Previous reports have emphasised the role of hormones in potentially promoting metastasis of prostatic carcinoma to the breast, in addition to the development of male breast cancer.14,15 Therefore, the history of treatment with Zoladex and a luteinising hormone releasing hormone agonist in our case report are of some interest. Steroid hormones and their receptors also influence PSA production, and it is possible that previous hormonal treatment may influence immunohistochemically detected expression in male breast cancer. Previous reports of mutations in the androgen response element in both breast tumours and the breast carcinoma cell line, MCF-7, suggest that this may also be involved in aberrant expression of PSA in this context, possibly altering its regulation by steroid hormones.16 In female breast cancer, PSA is said to be expressed in oestrogen receptor positive, better differentiated, and earlier stage tumours, and it may be a favourable prognostic marker.17 Its role in male breast cancer is unknown.

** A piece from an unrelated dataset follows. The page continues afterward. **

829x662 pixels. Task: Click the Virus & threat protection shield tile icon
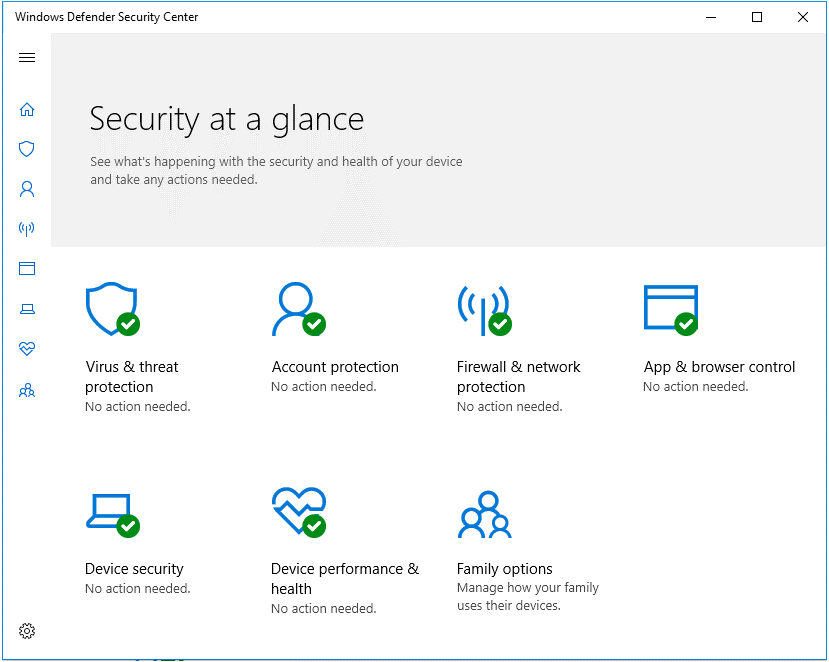pos(111,308)
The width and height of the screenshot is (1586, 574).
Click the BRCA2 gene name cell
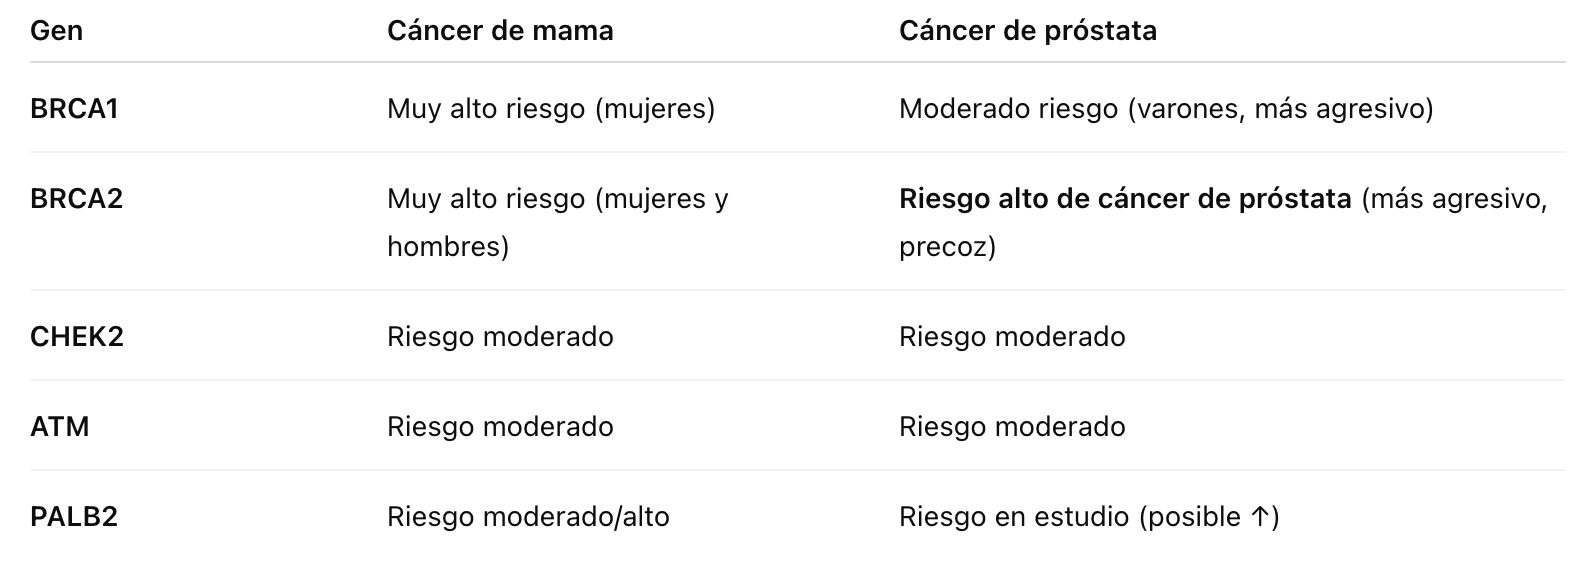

In conclusion, we report a case of prostatic carcinoma metastasising to the breast, which was diagnosed only after performing immunohistochemistry for PSA and PSAP, subsequent to review at multidisciplinary meeting, and also report an investigation into PSA and PSAP expression in a small series of male breast cancers. Focal PSA expression in one of 11 cases is described, confirming that PSA may be expressed in male, in addition to female, breast cancer. Therefore, the limitations of this marker in differentiating primary breast cancer from metastatic disease in men must be recognised and emphasised in the context of small potentially unrepresentative core biopsies.
We would like to thank P Cudmore for her careful typing and Dr P Harnden for her helpful comments during the preparation of the manuscript.